- **About this task**: Please transcribe the data exactly, with nothing left out.

- Opening Delimiter -

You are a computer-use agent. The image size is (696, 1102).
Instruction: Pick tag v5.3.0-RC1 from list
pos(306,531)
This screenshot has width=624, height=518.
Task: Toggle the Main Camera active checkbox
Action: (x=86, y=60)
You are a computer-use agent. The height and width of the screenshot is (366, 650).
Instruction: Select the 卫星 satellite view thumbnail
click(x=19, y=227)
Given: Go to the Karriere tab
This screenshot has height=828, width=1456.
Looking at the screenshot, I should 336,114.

- Closing Delimiter -

- **Exercise response**:
You are a computer-use agent. The image size is (696, 1102).
Instruction: Pick tag v5.3.0-RC1 from list
pos(306,531)
This screenshot has width=624, height=518.
Task: Toggle the Main Camera active checkbox
Action: (x=86, y=60)
You are a computer-use agent. The height and width of the screenshot is (366, 650).
Instruction: Select the 卫星 satellite view thumbnail
click(x=19, y=227)
Given: Go to the Karriere tab
This screenshot has height=828, width=1456.
Looking at the screenshot, I should 336,114.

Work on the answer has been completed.